• [RECORDED DATA]:
==================================================
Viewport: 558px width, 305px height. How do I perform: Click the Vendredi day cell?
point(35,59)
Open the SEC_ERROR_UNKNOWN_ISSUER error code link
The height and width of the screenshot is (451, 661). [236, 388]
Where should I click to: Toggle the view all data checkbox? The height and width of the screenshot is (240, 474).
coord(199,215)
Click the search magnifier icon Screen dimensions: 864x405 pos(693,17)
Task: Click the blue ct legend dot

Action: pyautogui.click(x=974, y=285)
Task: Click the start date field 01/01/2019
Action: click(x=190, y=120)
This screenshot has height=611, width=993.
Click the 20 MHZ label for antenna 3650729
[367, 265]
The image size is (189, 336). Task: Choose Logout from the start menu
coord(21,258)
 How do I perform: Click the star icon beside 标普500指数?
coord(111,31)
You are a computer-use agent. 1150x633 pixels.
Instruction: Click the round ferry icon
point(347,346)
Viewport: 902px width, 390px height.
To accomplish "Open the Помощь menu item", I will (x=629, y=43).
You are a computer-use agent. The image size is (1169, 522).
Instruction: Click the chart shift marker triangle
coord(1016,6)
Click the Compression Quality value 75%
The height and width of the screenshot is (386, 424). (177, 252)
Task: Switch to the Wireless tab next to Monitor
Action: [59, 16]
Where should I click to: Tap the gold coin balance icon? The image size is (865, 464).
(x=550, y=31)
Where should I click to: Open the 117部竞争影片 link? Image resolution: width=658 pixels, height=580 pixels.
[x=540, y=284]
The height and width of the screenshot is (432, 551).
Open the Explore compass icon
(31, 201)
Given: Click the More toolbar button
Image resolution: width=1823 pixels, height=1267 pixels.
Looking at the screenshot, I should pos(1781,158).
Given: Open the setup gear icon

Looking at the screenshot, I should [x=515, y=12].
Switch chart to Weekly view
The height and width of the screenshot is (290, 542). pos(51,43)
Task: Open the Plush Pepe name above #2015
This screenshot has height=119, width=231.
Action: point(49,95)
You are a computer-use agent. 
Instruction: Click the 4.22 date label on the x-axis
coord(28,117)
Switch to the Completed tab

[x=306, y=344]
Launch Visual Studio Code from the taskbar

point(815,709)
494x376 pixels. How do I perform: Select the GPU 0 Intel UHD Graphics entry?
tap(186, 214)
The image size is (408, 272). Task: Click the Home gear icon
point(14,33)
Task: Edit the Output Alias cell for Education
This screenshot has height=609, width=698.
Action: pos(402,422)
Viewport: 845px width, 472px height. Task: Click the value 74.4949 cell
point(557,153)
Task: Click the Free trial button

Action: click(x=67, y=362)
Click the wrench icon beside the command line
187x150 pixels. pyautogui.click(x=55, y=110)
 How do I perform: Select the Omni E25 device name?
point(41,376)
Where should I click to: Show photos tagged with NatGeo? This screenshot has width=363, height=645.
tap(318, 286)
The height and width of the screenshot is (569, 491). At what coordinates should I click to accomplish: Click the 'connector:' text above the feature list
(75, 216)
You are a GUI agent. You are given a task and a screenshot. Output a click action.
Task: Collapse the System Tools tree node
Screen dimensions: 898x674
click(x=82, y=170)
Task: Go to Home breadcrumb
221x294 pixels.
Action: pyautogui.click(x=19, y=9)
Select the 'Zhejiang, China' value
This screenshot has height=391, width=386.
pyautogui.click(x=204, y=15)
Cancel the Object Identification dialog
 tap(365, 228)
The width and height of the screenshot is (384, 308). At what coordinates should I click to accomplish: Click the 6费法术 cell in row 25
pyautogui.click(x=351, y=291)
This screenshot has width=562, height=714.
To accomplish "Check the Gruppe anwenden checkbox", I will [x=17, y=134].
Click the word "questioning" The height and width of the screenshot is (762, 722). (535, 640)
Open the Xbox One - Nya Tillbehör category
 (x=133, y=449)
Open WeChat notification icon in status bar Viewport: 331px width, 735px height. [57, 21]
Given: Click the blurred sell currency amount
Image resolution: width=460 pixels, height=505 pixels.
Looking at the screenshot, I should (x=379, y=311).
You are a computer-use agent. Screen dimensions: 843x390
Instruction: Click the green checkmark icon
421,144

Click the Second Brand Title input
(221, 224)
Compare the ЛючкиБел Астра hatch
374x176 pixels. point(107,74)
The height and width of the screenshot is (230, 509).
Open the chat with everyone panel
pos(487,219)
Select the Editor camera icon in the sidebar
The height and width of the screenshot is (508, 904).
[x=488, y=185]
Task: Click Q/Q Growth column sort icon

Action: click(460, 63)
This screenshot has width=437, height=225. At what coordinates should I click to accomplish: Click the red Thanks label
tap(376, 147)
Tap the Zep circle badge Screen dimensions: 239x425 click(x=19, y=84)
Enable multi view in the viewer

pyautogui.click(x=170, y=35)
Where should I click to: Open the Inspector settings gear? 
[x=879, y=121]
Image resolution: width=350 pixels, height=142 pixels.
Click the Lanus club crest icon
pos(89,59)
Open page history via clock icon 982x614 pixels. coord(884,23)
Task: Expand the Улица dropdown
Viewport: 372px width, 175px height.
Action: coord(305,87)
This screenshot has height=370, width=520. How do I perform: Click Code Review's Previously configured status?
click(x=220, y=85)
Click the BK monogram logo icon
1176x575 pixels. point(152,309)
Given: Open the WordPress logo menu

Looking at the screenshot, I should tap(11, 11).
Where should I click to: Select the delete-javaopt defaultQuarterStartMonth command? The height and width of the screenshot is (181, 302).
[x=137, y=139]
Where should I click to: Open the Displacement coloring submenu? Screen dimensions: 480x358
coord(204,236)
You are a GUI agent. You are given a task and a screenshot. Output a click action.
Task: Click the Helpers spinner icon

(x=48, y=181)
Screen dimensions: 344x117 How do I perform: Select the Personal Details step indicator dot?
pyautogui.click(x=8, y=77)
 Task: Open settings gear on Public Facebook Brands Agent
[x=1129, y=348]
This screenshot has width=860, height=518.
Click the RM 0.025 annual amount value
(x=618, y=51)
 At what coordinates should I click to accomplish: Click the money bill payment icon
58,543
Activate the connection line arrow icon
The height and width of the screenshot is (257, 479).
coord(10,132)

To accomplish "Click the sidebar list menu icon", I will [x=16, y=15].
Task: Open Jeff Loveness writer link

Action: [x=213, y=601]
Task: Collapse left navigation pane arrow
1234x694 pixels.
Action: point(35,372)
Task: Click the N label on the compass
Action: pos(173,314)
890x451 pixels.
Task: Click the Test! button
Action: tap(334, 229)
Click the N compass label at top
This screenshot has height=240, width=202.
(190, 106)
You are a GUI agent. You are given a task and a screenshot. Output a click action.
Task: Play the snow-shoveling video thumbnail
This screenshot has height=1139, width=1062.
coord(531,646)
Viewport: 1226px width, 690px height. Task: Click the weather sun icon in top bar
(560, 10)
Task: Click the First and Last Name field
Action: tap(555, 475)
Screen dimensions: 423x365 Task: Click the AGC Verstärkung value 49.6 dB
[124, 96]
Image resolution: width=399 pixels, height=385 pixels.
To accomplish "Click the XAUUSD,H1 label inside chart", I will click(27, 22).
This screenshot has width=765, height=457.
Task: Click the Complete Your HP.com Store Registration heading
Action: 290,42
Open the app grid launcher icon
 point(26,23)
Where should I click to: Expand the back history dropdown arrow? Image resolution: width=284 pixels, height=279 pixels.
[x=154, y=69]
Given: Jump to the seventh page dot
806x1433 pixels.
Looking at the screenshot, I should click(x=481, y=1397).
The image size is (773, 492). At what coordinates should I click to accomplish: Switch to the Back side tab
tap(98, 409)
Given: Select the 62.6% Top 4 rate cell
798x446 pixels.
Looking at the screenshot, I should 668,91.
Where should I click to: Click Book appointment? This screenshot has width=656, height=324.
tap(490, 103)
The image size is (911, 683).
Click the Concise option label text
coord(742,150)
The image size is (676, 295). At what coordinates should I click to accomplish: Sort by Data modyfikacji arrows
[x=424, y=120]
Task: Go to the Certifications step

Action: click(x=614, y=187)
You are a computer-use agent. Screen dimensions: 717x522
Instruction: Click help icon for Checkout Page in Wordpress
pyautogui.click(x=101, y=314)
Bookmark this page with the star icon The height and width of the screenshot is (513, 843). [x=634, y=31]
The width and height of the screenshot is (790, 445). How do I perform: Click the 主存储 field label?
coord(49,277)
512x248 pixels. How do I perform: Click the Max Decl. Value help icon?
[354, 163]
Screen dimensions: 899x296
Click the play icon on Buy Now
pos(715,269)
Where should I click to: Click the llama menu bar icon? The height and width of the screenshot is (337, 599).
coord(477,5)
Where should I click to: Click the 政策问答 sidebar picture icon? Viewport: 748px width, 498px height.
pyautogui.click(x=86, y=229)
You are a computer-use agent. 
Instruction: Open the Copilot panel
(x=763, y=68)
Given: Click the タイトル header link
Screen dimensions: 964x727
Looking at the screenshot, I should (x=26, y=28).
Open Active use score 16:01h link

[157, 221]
==================================================
• [GIVEN TASK]: Write out the stretch of the entries from the line containing "Where should I click to: Click the llama" through the final entry, leaving every line unchanged.

• [COMPLETE RESPONSE]:
Where should I click to: Click the llama menu bar icon? The height and width of the screenshot is (337, 599).
coord(477,5)
Where should I click to: Click the 政策问答 sidebar picture icon? Viewport: 748px width, 498px height.
pyautogui.click(x=86, y=229)
You are a computer-use agent. 
Instruction: Open the Copilot panel
(x=763, y=68)
Given: Click the タイトル header link
Screen dimensions: 964x727
Looking at the screenshot, I should (x=26, y=28).
Open Active use score 16:01h link

[157, 221]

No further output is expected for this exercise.